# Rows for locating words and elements
■ ■ ■ ■
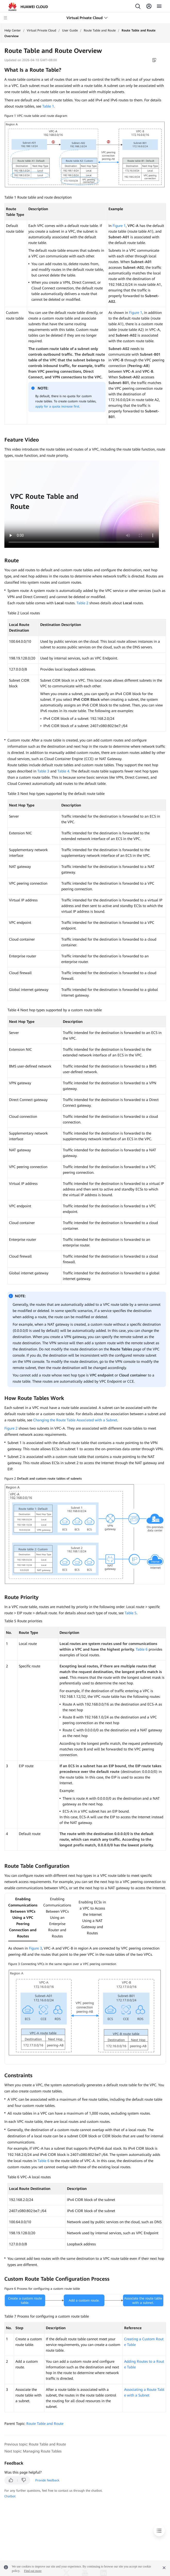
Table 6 (142, 1649)
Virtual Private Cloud (41, 30)
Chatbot (9, 2496)
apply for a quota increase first (57, 406)
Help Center (12, 30)
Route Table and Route (100, 30)
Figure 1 (119, 226)
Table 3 (43, 771)
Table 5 (131, 1613)
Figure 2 (11, 1428)
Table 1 (48, 106)
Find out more (32, 2571)
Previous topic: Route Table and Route (35, 2444)
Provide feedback (47, 2480)
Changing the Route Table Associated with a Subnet (75, 1420)
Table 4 (63, 771)
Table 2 (82, 603)
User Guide (70, 30)
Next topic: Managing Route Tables (33, 2451)
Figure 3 (35, 1948)
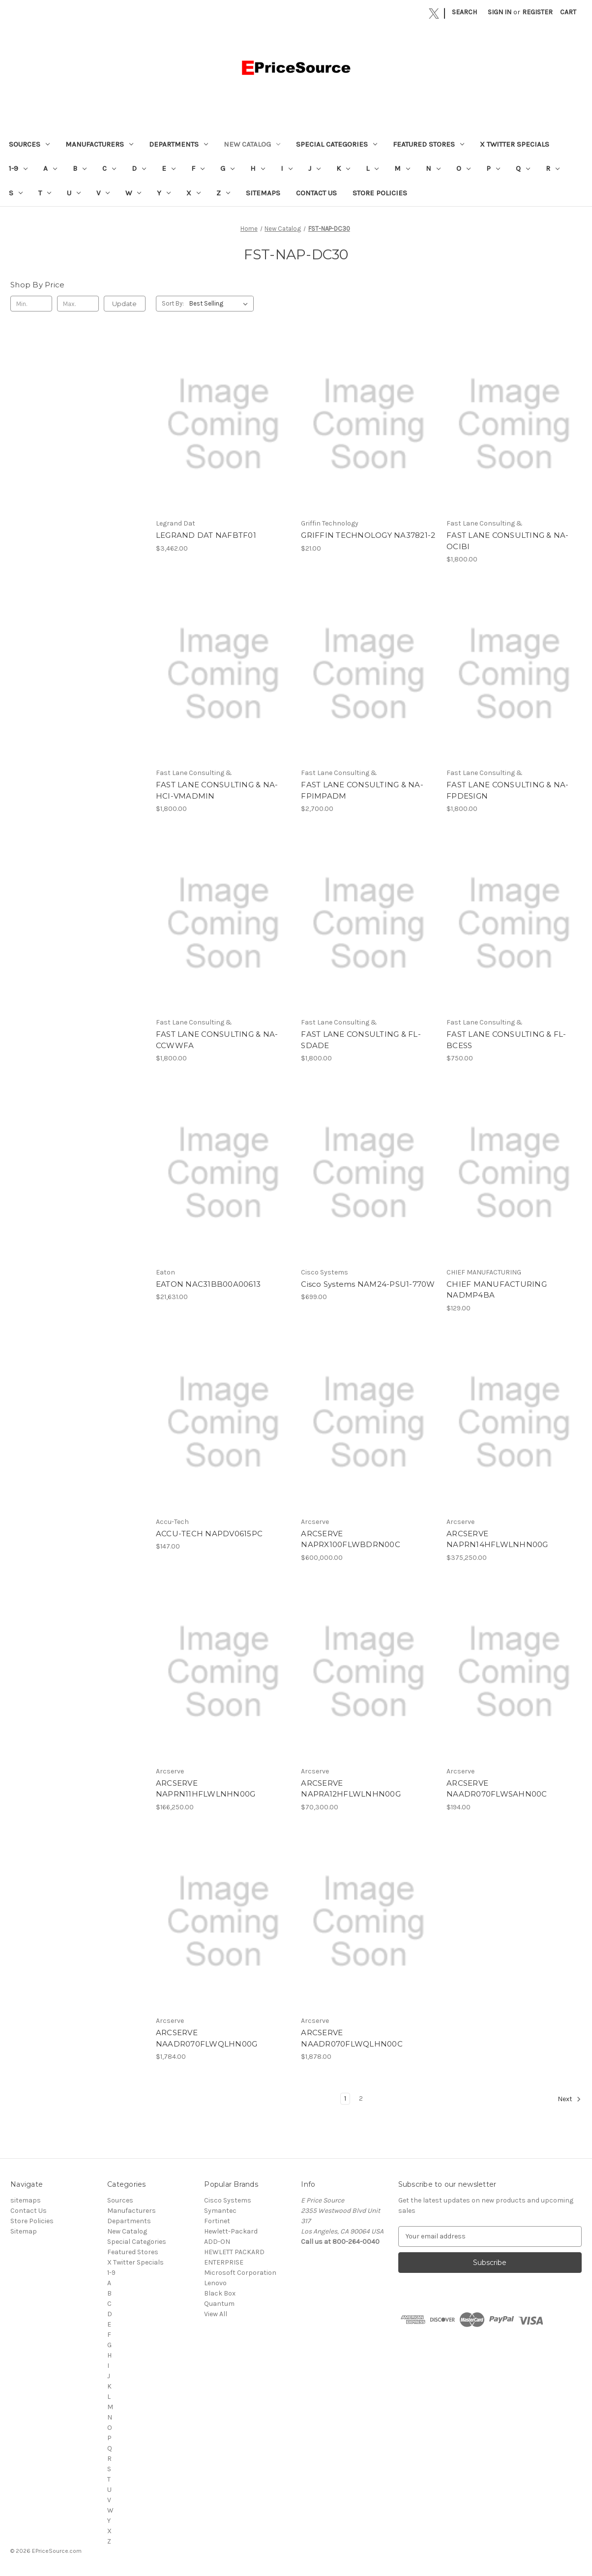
■ ■ ■ ■
# Given problem
Please update the rows by replacing "Figure" with "Diagram" wherever it appears, changing nothing else. Leave the pictures out of your answer.

# Final result
Table 6 (142, 1649)
Virtual Private Cloud (41, 30)
Chatbot (9, 2496)
apply for a quota increase first (57, 406)
Help Center (12, 30)
Route Table and Route (100, 30)
Diagram 1 (119, 226)
Table 3 (43, 771)
Table 5 (131, 1613)
Diagram 2 (11, 1428)
Table 1 (48, 106)
Find out more (32, 2571)
Previous topic: Route Table and Route (35, 2444)
Provide feedback (47, 2480)
Changing the Route Table Associated with a Subnet (75, 1420)
Table 4 (63, 771)
Table 2 (82, 603)
User Guide (70, 30)
Next topic: Managing Route Tables (33, 2451)
Diagram 3 (35, 1948)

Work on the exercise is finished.